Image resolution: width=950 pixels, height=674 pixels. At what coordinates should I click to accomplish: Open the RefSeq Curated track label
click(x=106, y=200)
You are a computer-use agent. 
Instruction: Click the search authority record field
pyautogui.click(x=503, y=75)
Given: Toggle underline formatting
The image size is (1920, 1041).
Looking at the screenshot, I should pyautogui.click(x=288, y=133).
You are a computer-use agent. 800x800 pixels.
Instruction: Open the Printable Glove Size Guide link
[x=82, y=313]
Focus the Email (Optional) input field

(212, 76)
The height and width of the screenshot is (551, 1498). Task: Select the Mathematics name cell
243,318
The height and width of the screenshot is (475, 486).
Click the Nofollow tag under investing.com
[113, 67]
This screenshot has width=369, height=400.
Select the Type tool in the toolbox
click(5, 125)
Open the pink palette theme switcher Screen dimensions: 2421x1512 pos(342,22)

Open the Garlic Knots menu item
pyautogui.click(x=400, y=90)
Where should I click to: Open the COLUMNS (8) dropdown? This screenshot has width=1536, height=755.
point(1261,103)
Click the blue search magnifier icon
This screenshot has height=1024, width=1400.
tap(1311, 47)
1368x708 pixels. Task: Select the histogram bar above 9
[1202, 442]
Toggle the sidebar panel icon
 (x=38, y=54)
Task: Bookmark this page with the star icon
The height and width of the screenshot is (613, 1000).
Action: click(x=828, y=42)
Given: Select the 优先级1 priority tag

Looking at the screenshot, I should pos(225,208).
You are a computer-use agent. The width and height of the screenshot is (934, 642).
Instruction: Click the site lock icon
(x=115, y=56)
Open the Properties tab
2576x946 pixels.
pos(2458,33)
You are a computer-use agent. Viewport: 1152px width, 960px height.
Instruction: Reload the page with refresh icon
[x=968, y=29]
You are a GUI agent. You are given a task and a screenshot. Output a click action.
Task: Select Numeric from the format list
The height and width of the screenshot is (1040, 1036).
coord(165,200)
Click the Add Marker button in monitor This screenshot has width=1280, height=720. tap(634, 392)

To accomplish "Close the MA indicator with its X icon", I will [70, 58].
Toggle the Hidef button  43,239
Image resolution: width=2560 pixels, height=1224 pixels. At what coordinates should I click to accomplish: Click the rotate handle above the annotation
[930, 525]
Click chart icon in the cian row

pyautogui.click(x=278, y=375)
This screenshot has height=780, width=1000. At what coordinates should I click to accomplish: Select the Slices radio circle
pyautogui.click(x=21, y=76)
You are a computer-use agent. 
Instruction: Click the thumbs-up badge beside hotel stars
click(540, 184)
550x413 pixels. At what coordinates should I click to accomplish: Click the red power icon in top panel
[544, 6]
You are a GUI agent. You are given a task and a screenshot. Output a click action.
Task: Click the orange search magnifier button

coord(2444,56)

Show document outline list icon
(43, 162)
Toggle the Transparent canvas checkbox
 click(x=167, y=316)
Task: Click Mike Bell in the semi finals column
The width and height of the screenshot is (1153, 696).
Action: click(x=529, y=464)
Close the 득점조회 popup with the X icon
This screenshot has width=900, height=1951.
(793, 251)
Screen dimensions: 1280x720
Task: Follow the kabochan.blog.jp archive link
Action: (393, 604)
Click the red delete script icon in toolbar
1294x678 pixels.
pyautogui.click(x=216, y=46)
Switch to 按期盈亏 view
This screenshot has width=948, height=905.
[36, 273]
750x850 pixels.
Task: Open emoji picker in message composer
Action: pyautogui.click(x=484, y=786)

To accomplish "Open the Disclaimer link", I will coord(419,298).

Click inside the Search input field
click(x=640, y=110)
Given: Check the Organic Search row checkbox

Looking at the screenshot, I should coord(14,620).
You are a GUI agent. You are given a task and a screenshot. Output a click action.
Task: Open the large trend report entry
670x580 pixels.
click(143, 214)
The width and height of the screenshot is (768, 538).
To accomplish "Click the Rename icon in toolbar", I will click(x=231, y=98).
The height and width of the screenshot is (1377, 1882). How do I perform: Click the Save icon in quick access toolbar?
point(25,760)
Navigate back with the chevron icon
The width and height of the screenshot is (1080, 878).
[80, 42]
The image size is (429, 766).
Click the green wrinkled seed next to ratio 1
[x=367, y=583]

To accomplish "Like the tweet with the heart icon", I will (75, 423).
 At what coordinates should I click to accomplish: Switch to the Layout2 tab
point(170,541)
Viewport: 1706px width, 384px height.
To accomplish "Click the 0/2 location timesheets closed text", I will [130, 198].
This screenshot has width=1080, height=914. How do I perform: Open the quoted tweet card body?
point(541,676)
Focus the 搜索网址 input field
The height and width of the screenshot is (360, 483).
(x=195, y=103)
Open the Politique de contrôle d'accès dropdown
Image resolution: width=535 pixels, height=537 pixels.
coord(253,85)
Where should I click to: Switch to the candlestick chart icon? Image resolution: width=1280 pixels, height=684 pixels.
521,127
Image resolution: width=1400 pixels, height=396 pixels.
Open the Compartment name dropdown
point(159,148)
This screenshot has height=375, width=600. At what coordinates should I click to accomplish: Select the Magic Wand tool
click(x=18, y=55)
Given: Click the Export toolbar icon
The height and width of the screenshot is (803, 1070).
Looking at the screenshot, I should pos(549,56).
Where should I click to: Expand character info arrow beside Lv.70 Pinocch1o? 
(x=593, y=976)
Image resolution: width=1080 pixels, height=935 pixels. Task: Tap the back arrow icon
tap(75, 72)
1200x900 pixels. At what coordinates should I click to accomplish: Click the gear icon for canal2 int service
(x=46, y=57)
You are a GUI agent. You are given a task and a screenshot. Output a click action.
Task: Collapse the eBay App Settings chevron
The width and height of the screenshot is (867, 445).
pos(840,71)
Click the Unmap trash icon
========
To be done:
Copy out the stretch of the material from the line containing "Click the Add" through the line containing "pyautogui.click(x=278, y=375)", reproducing those lines verbatim.

Result of this exercise:
Click the Add Marker button in monitor This screenshot has width=1280, height=720. tap(634, 392)

To accomplish "Close the MA indicator with its X icon", I will [70, 58].
Toggle the Hidef button  43,239
Image resolution: width=2560 pixels, height=1224 pixels. At what coordinates should I click to accomplish: Click the rotate handle above the annotation
[930, 525]
Click chart icon in the cian row

pyautogui.click(x=278, y=375)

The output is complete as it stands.